*WHAT IS BEING ASKED*:
Return the records below in full. Keep every word exact and skip the images.

*Pixel coordinate grounding data*:
***

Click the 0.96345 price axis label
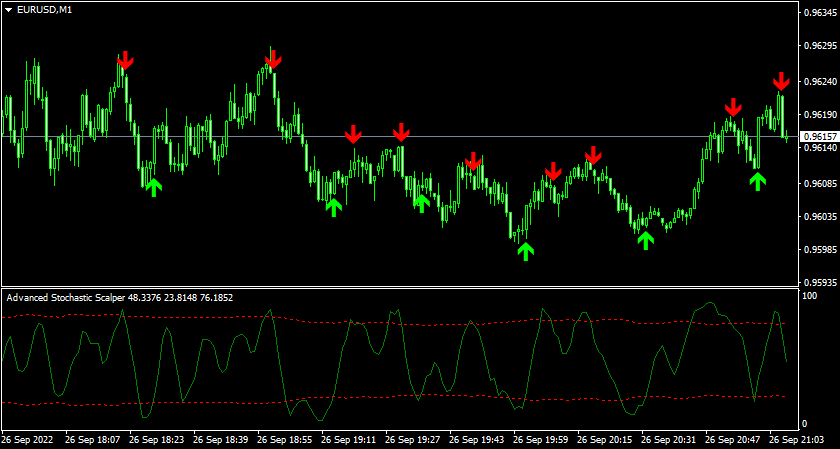Screen dimensions: 840x449 (x=819, y=12)

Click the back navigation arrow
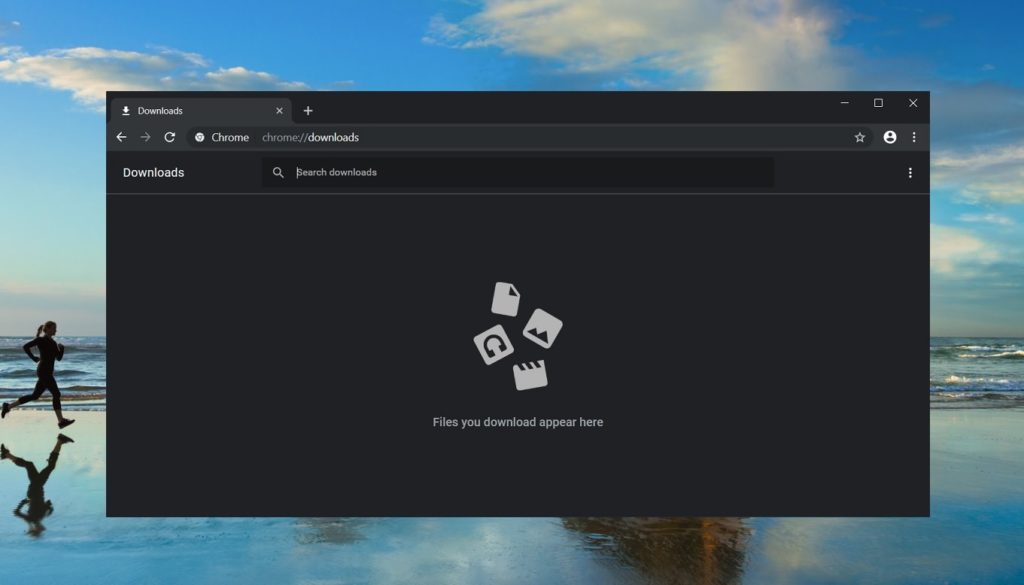(x=121, y=137)
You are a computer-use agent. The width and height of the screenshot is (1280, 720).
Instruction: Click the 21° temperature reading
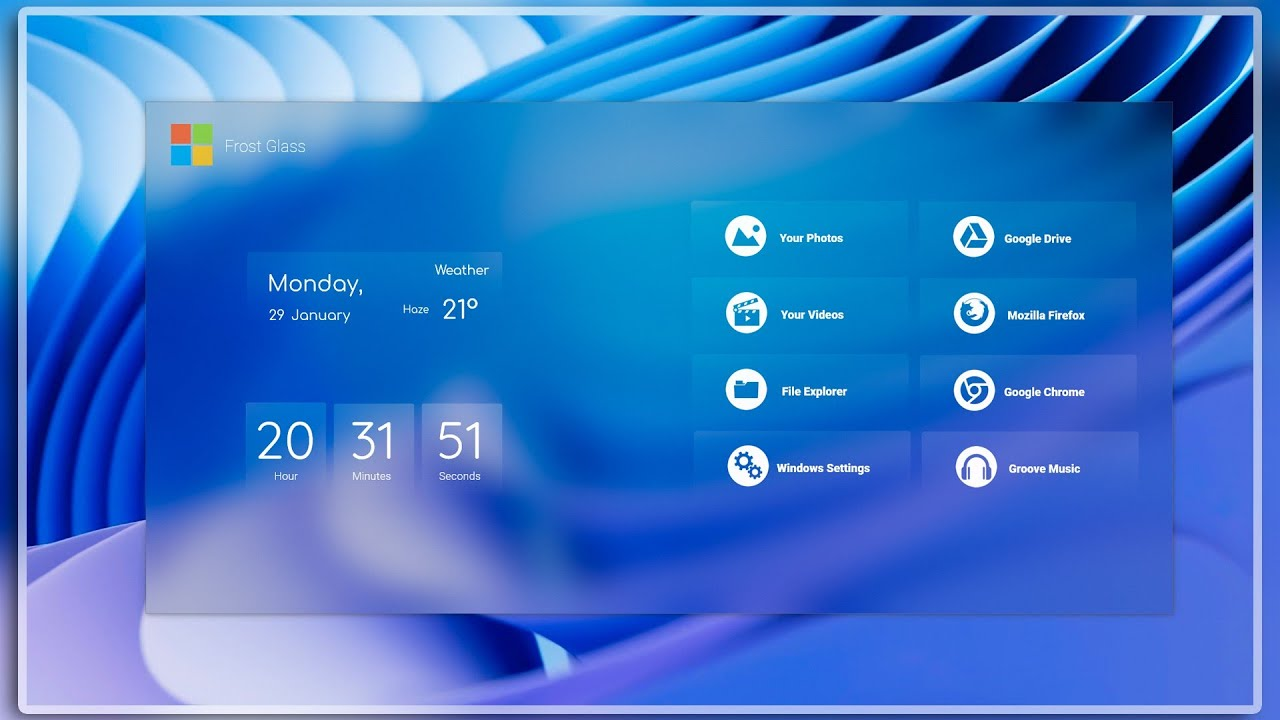tap(460, 310)
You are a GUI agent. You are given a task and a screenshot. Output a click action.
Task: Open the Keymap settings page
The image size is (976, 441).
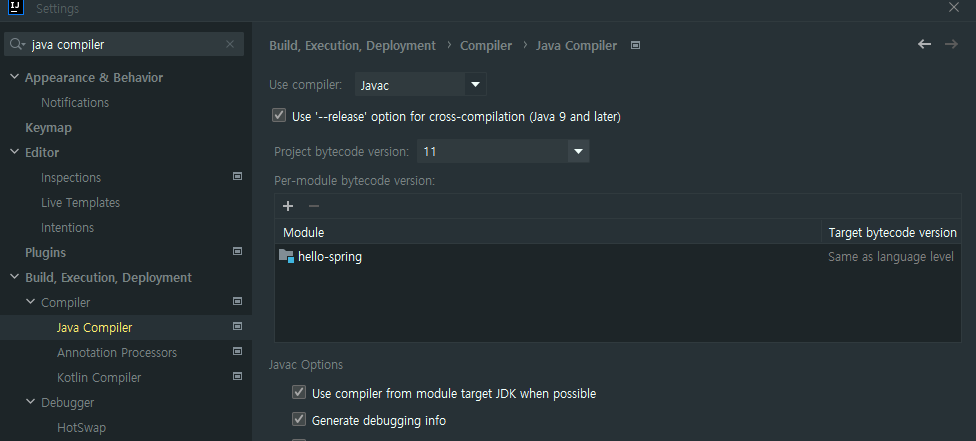point(48,128)
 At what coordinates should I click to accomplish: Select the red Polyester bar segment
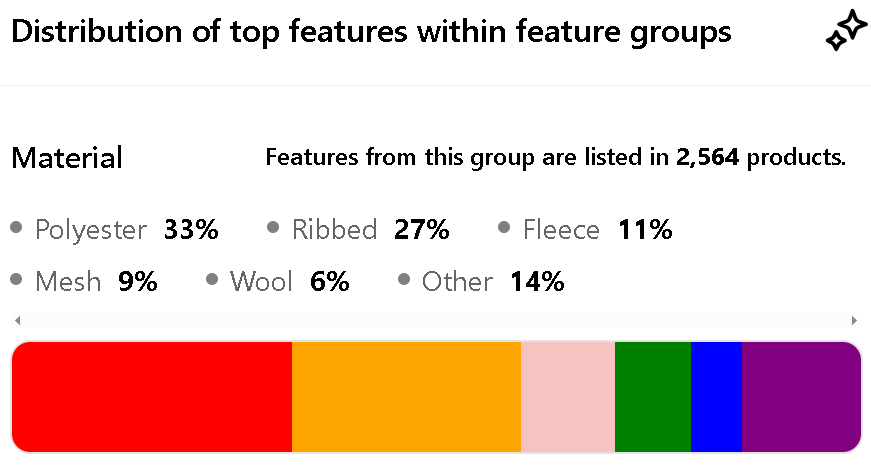(x=151, y=397)
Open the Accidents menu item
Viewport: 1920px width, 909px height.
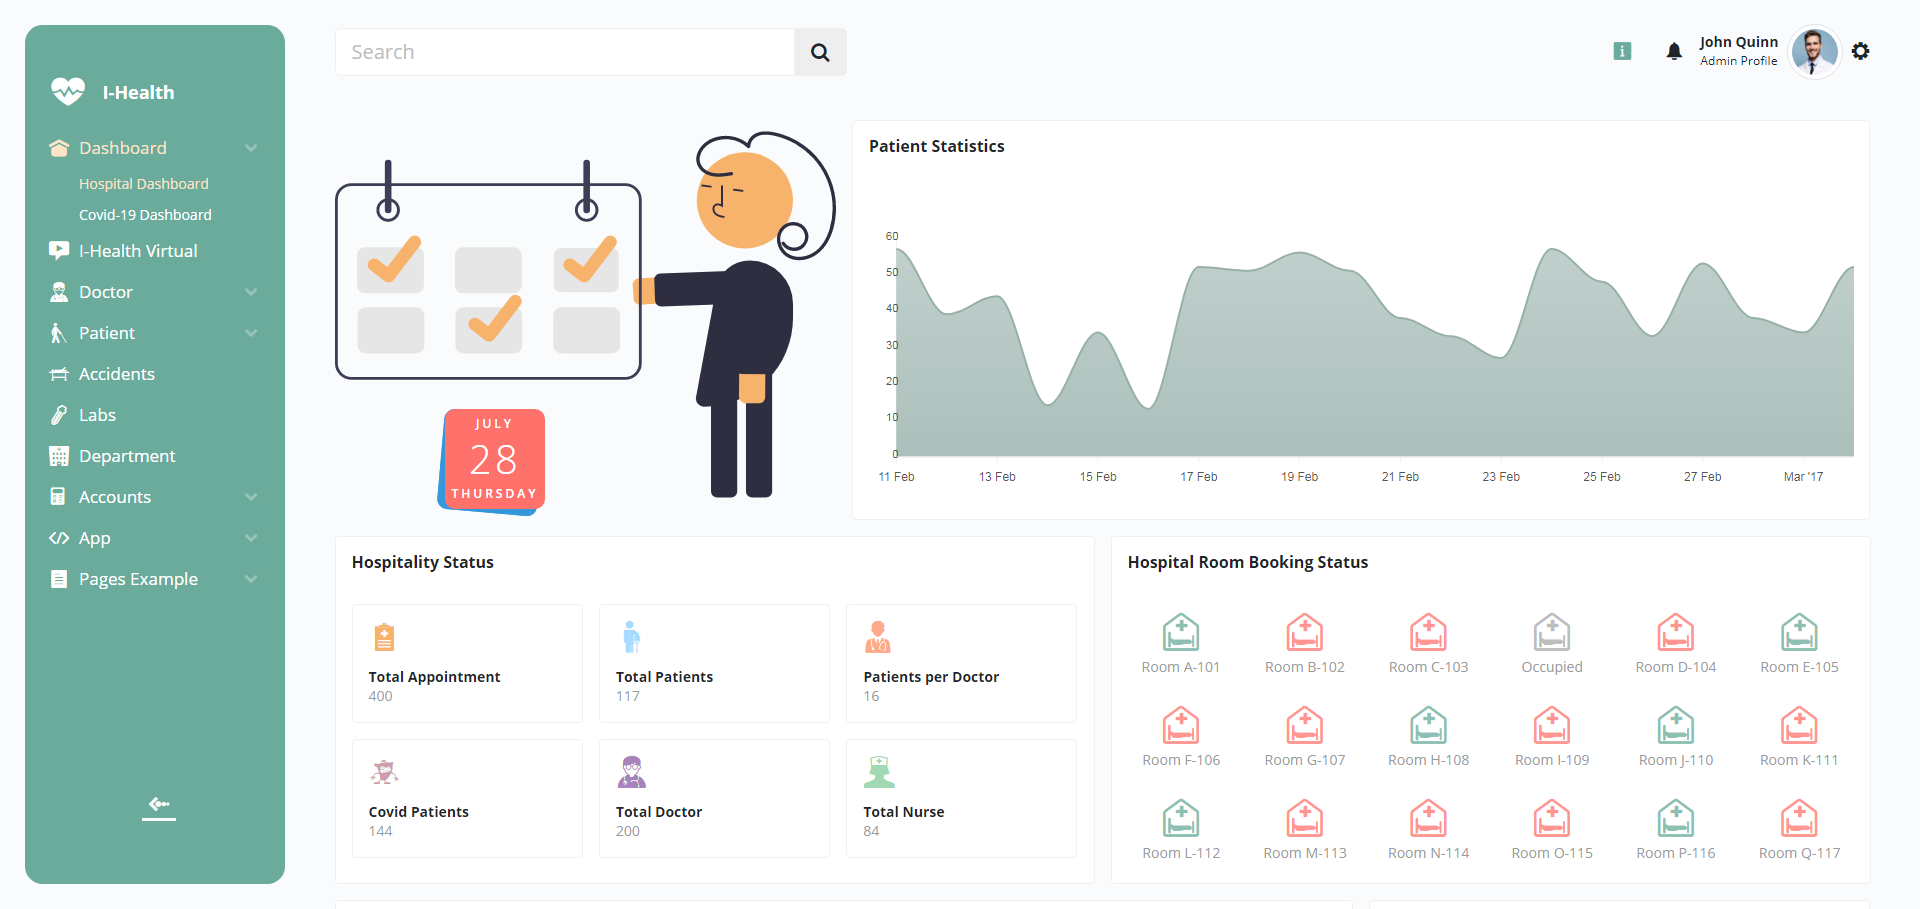coord(116,374)
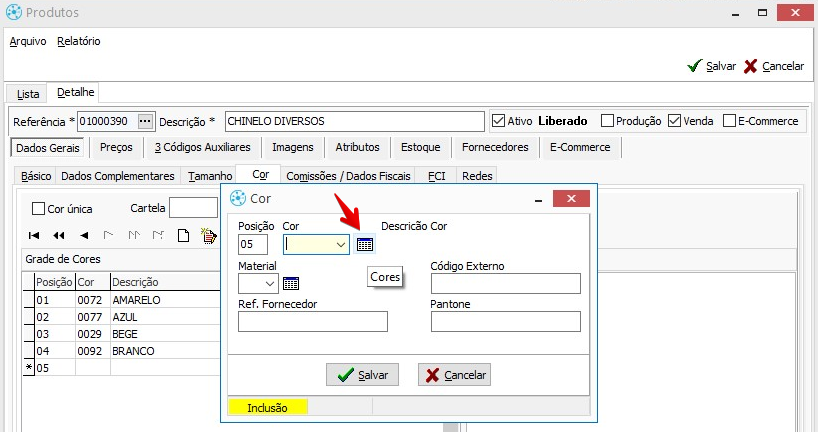The image size is (818, 432).
Task: Jump back several records with double-arrow
Action: pyautogui.click(x=59, y=236)
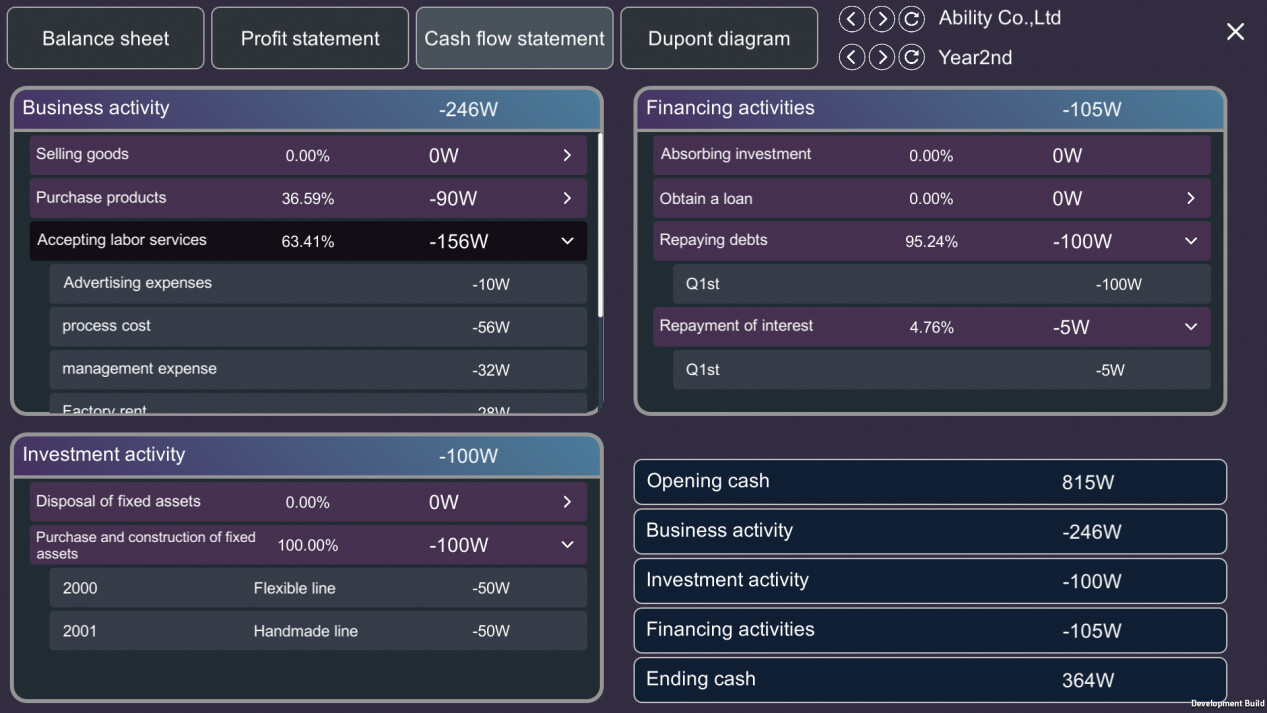1267x713 pixels.
Task: Collapse the Repaying debts section
Action: [1190, 241]
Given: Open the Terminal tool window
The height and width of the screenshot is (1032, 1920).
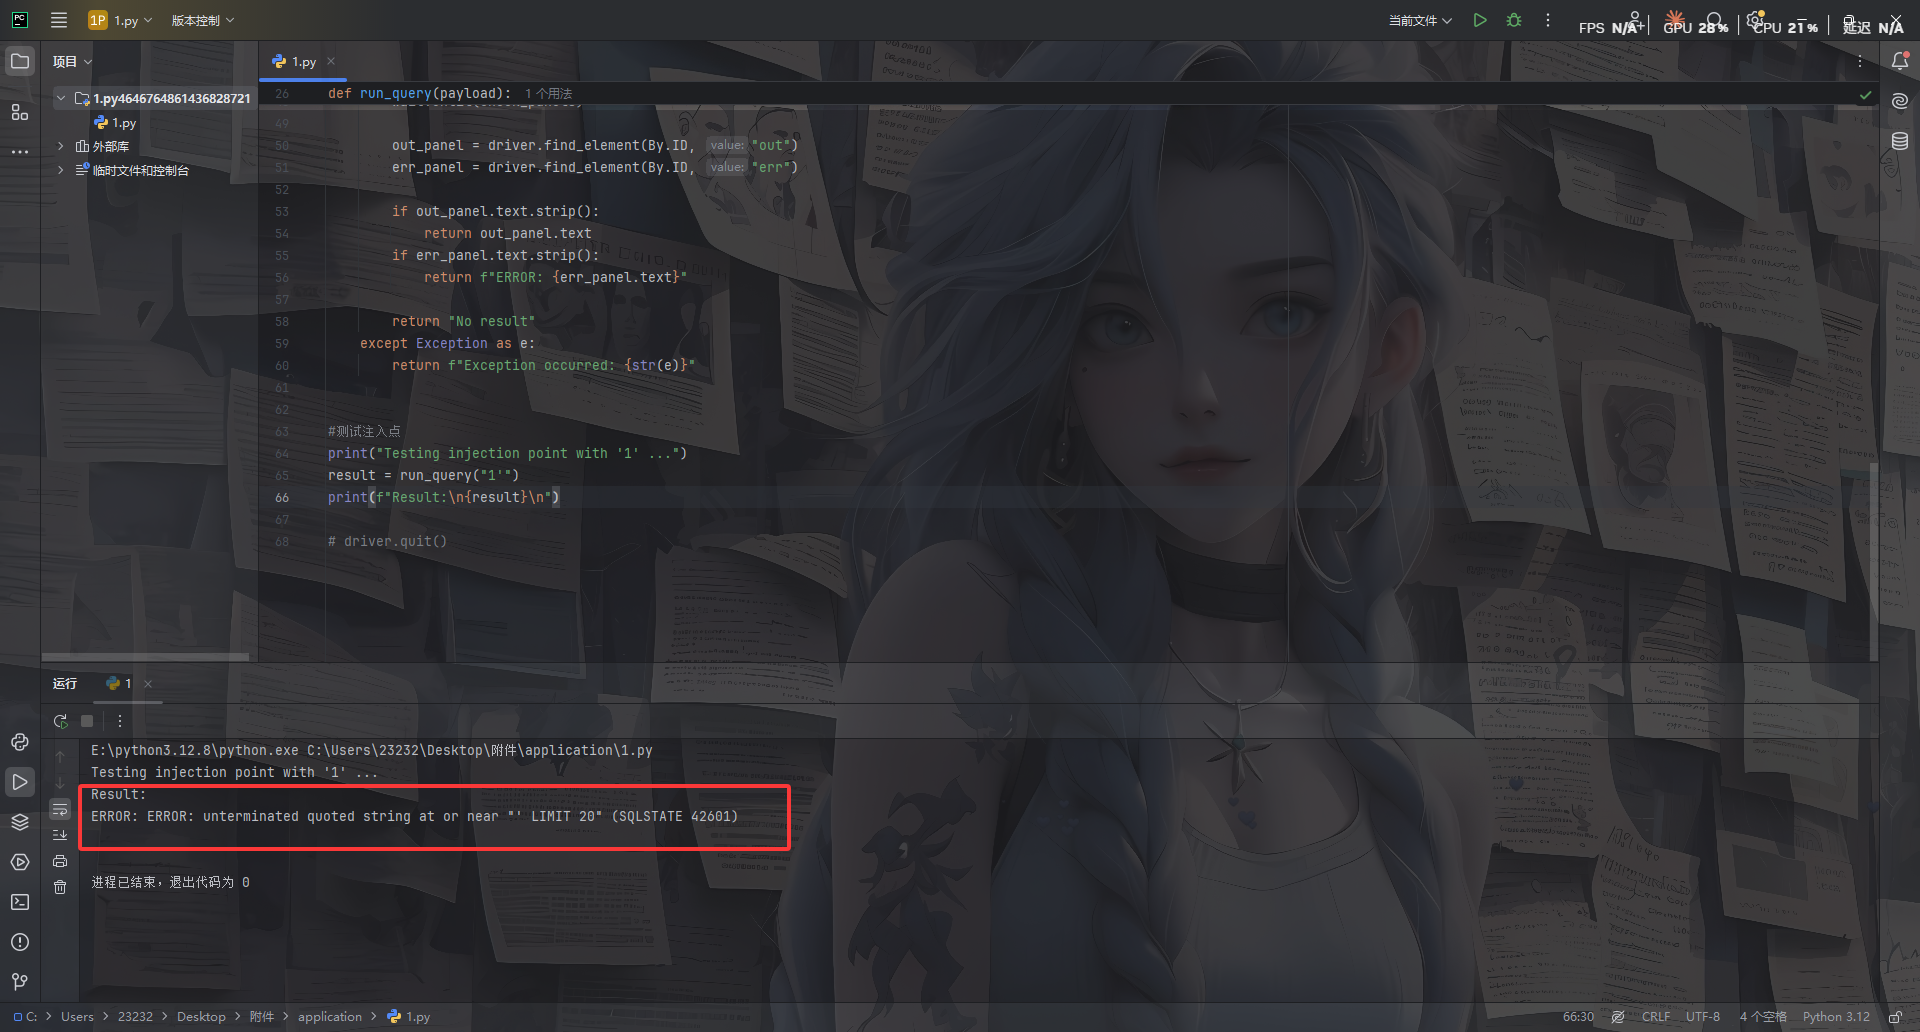Looking at the screenshot, I should pos(20,902).
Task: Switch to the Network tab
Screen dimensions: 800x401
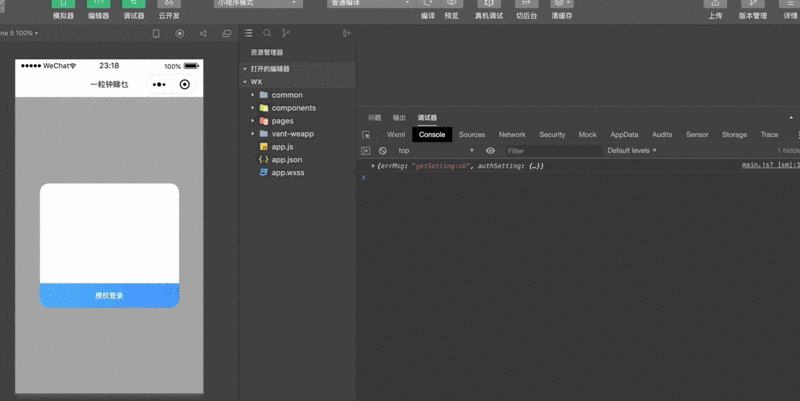Action: click(x=512, y=134)
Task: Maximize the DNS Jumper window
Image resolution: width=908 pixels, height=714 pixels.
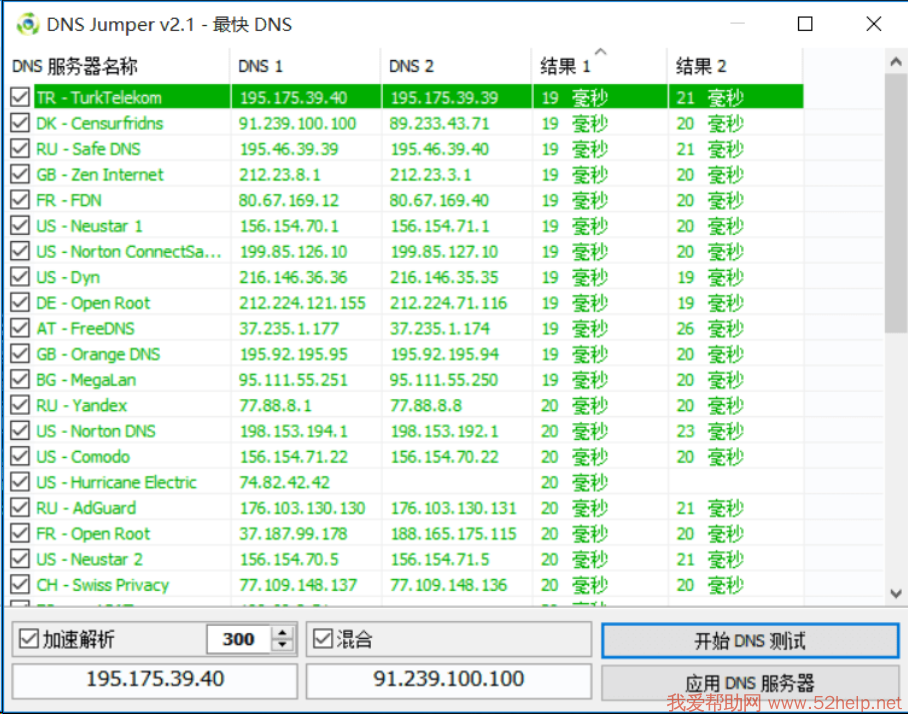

***

*WRITTEN REPLY*:
Click the 0.96345 price axis label
Screen dimensions: 840x449 (x=819, y=12)

Click the back navigation arrow
(x=121, y=137)
You are a computer-use agent. The width and height of the screenshot is (1280, 720).
Instruction: Click the 21° temperature reading
tap(460, 310)
You are a GUI agent. You are given a task and a screenshot. Output a click action.
Task: Open the Keymap settings page
The image size is (976, 441).
point(48,128)
 At what coordinates should I click to accomplish: Select the red Polyester bar segment
(x=151, y=397)
Open the Accidents menu item
Viewport: 1920px width, 909px height.
coord(116,374)
The image size is (818, 432).
Task: Jump back several records with double-arrow
Action: pyautogui.click(x=59, y=236)
1267x713 pixels.
Task: Collapse the Repaying debts section
Action: [1190, 241]
Given: Open the Terminal tool window
The height and width of the screenshot is (1032, 1920).
Looking at the screenshot, I should pos(20,902).
Task: Switch to the Network tab
Screen dimensions: 800x401
Action: click(x=512, y=134)
Task: Maximize the DNS Jumper window
Image resolution: width=908 pixels, height=714 pixels.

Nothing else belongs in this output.